Speech synthesis

Speech synthesis is the artificial production of human speech. A computer system used for this purpose is called a speech synthesizer, and can be implemented in software or hardware products. A text-to-speech (TTS) system converts normal language text into speech; other systems render symbolic linguistic representations like phonetic transcriptions into speech.[1]

Synthesized speech can be created by concatenating pieces of recorded speech that are stored in a database. Systems differ in the size of the stored speech units; a system that stores phones or diphones provides the largest output range, but may lack clarity. For specific usage domains, the storage of entire words or sentences allows for high-quality output. Alternatively, a synthesizer can incorporate a model of the vocal tract and other human voice characteristics to create a completely “synthetic” voice output.[2]

The quality of a speech synthesizer is judged by its similarity to the human voice and by its ability to be understood. An intelligible text-to-speech program allows people with visual impairments or reading disabilities to listen to written works on a home computer. Many computer operating systems have included speech synthesizers since the early 1990s.

Overview of a typical TTS system

A text-to-speech system (or “engine”) is composed of two parts:[3] a front-end and a back-end. The front-end has two major tasks. First, it converts raw text containing symbols like numbers and abbreviations into the equivalent of written-out words. This process is often called text normalization, pre-processing, or tokenization. The front-end then assigns phonetic transcriptions to each word, and divides and marks the text into prosodic units, like phrases, clauses, and sentences. The process of assigning phonetic transcriptions to words is called text-to-phoneme or grapheme-to-phoneme conversion. Phonetic transcriptions and prosody information together make up the symbolic linguistic representation that is output by the front-end.

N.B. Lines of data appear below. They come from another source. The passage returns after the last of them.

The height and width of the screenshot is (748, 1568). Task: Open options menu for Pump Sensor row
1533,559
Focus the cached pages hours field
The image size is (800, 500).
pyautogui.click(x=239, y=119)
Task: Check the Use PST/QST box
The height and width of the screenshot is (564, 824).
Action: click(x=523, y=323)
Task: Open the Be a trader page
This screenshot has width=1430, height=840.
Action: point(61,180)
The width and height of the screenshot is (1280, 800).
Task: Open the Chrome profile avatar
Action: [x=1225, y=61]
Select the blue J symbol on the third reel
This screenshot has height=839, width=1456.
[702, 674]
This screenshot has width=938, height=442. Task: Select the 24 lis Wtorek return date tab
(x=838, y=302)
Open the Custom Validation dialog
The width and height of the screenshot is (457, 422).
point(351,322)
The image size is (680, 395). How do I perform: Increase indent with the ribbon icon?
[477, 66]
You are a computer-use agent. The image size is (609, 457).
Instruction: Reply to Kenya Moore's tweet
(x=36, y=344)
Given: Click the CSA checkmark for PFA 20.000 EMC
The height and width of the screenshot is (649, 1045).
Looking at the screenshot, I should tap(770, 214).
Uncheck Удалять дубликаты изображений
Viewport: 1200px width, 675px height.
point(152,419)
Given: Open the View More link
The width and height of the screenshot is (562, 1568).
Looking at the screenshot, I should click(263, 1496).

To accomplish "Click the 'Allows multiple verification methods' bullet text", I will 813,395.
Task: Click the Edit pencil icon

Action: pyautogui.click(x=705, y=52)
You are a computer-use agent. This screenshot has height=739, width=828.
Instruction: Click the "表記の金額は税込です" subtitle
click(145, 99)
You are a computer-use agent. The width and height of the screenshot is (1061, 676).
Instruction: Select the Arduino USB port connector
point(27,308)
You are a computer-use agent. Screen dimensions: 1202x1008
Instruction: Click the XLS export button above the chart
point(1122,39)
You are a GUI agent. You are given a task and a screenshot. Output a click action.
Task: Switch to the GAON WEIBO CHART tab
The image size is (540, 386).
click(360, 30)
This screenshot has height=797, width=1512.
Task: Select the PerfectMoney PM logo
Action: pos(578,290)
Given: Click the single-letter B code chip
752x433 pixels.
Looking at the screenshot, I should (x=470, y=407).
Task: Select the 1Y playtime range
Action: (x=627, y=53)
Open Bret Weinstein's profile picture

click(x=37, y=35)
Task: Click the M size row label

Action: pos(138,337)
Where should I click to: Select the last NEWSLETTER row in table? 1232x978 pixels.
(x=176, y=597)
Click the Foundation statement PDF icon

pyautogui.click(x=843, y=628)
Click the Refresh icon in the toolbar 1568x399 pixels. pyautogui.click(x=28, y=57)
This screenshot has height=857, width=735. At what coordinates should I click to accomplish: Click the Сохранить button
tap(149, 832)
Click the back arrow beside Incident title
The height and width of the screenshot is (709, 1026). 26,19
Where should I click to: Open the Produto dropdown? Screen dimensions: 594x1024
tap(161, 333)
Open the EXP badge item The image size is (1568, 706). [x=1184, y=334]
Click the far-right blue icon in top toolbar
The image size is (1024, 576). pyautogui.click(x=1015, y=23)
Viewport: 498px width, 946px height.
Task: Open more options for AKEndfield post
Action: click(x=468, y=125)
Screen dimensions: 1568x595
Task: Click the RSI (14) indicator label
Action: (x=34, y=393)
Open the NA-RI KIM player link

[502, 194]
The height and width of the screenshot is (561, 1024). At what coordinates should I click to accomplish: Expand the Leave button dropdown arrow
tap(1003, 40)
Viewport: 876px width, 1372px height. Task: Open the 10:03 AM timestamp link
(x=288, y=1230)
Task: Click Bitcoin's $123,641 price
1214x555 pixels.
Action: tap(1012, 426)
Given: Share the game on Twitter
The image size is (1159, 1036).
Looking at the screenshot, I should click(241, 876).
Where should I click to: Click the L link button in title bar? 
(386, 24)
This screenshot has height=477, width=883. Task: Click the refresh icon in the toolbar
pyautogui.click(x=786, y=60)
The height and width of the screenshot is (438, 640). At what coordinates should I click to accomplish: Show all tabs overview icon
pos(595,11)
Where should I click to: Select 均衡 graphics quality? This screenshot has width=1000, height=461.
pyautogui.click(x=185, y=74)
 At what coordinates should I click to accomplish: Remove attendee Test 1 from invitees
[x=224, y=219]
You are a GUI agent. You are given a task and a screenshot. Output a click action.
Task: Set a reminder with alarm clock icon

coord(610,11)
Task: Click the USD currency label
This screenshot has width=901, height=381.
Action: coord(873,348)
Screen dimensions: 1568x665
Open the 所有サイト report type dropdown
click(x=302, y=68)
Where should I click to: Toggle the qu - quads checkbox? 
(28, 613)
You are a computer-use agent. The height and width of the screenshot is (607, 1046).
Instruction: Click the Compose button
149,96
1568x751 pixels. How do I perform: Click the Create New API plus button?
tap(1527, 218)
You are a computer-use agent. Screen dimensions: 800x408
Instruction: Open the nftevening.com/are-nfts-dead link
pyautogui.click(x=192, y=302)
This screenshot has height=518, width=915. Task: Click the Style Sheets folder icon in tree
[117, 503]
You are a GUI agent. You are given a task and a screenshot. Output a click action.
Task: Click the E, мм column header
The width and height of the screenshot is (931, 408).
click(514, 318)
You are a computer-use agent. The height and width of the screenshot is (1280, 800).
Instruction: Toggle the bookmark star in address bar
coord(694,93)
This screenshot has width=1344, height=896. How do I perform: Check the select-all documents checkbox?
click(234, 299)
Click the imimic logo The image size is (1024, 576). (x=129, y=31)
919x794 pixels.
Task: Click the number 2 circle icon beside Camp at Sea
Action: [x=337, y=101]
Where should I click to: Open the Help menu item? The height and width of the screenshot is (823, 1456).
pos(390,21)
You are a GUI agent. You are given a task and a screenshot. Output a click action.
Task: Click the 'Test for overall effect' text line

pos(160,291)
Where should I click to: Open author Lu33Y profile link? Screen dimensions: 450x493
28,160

The back-end—often referred to as the synthesizer—then converts the symbolic linguistic representation into sound. In certain systems, this part includes the computation of the target prosody (pitch contour, phoneme durations),[4] which is then imposed on the output speech.

Here is a non-exhaustive comparison of speech synthesis programs

Festival offers a general framework for building speech synthesis systems as well as including examples of various modules. As a whole it offers full text to speech through a number APIs: from shell level, though a Scheme command interpreter, as a C++ library, from Java, and an Emacs interface. Festival is multi-lingual (currently English (British and American), and Spanish) though English is the most advanced. Other groups release new languages for the system. And full tools and documentation for build new voices are available through Carnegie Mellon’s FestVox project (http://festvox.org)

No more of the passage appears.